Tutor information
Sara Zadrozny
Sara is a departmental tutor for Oxford University Lifelong Learning and has taught for the department for over ten years. Sara has published articles on Victorian fiction and has taught a range of courses on popular Victorian novels. She is currently writing a monograph on female ageing in mid-Victorian fiction, medicine and society. Sara is a Fellow of the Higher Education Academy.
Courses
This course will focus on works by four of the era's major figures - Anthony Trollope, George Eliot, Charles Dickens and Thomas Hardy - identifying how the century's main preoccupations find substance in the work of its greatest writers.
Charles Dickens’s autobiographical novels David Copperfield (1850) and Great Expectations (1861) reflect elements of the author’s childhood, upward mobility and romantic hopes.
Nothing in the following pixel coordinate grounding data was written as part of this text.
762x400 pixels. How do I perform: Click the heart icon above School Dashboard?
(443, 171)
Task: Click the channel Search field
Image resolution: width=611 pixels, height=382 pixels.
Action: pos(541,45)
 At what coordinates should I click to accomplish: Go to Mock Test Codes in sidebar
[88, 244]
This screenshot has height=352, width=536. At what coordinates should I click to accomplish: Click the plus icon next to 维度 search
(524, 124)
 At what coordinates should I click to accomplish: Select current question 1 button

Compare Dickens’s changing recollections & reformulations of his fictive past.
Troubled by a range of concerns, fin-de-siècle novelists wrote about moral decay, degeneration and narcotised escapism. This course examines the physical embodiment of these fears in the form of vampires, New Women and debauched aesthetes.
The Victorian author Thomas Hardy was sensitive to the patterns of the past and to the tragic inevitabilities of human nature. By studying his poetry and prose, this course examines Hardy’s philosophy and belief in the roles of men and women.
The figure of the Victorian detective remains hugely popular in literature and media. This course will examine why, looking at the rationality, reliability and remoteness of this intriguing character by exploring three classic Victorian detective novels.